Start of Data under study

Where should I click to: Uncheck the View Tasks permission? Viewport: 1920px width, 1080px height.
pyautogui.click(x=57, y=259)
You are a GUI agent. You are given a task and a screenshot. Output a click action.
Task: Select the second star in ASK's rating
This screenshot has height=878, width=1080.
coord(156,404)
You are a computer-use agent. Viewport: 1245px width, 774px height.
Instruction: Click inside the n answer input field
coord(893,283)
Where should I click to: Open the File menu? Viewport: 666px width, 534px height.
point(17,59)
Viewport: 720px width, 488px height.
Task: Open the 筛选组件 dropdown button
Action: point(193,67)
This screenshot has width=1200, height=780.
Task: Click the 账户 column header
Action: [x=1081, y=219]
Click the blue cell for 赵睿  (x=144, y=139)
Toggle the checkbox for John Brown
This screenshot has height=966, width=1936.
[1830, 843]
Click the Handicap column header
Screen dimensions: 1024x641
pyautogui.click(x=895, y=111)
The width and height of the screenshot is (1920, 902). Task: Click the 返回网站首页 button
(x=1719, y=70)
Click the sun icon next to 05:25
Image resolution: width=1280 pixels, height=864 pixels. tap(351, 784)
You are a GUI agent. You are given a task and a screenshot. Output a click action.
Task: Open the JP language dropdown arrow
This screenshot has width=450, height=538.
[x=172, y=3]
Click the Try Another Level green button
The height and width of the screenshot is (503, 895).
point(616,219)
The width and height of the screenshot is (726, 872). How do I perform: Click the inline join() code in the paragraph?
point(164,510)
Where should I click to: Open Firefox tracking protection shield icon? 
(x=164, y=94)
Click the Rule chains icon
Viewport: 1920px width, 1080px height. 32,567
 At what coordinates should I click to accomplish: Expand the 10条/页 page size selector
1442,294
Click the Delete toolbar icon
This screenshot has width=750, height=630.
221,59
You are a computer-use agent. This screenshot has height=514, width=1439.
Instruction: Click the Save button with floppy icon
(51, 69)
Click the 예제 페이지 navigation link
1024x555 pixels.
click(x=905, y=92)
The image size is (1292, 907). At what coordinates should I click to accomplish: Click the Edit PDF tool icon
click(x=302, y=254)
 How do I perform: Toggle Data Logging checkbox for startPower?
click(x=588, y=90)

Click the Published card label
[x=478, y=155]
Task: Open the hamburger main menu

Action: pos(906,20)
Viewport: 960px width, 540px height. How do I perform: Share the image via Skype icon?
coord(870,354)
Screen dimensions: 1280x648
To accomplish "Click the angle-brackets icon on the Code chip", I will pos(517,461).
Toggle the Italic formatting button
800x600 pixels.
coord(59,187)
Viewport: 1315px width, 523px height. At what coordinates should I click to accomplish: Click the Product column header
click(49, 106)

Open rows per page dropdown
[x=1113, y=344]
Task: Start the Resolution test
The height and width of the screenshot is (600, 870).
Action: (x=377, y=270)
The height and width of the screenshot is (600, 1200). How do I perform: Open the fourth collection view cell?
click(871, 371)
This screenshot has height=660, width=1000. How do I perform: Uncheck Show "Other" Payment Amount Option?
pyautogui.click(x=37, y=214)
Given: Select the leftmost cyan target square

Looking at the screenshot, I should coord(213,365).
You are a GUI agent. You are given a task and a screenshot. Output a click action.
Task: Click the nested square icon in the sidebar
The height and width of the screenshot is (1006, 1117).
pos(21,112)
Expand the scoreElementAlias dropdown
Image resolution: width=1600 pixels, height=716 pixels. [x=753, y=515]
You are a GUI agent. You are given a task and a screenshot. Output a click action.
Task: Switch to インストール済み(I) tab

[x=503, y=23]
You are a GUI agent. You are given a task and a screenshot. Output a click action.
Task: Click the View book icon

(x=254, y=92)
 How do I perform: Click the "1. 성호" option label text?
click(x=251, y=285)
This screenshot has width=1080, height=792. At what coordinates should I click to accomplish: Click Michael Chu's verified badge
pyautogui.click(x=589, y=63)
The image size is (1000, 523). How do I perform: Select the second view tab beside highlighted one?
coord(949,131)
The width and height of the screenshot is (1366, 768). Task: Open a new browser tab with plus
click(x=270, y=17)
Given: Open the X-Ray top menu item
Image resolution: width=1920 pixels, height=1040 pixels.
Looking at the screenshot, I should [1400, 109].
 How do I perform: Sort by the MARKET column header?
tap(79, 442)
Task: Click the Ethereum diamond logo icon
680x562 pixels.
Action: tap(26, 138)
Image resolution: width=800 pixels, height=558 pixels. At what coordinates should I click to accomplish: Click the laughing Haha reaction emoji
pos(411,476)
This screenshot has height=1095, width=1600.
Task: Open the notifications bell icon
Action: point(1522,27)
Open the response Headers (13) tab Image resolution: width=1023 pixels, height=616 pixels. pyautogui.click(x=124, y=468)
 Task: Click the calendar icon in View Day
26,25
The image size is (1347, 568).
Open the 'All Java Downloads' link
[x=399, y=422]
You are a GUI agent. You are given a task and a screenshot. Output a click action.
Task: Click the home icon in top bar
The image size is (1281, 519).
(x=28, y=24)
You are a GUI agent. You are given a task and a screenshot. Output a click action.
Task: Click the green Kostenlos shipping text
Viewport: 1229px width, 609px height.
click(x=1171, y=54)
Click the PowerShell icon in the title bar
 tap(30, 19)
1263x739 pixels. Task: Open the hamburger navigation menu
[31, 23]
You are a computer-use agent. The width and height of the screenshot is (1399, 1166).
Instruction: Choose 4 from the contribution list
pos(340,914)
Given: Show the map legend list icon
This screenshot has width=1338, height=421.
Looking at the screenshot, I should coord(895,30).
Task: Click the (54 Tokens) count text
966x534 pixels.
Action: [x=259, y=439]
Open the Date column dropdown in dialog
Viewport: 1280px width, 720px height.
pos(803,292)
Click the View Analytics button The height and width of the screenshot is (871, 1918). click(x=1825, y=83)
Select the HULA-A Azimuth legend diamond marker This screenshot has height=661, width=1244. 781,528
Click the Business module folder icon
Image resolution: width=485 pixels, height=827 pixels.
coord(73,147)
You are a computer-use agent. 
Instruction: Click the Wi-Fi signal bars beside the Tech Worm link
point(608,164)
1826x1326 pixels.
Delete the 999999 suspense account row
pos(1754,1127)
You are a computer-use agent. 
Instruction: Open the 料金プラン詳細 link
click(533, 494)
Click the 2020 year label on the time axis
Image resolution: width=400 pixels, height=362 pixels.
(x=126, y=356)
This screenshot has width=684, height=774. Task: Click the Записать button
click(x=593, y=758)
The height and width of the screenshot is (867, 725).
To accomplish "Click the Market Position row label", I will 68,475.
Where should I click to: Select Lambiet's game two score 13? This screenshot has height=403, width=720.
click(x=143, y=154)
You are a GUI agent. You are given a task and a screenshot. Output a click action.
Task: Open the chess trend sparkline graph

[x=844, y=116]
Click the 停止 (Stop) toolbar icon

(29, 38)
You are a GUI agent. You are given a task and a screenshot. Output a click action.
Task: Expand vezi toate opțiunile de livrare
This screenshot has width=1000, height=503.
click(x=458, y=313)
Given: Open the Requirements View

End of Data under study

**What is needed**
From the entries, report each line that includes the word "computer".

**Worked solution**
You are a computer-use agent. Viewport: 1245px width, 774px height.
You are a computer-use agent. This screenshot has height=514, width=1439.
You are a computer-use agent. The width and height of the screenshot is (1399, 1166).
You are a computer-use agent. 
You are a computer-use agent. 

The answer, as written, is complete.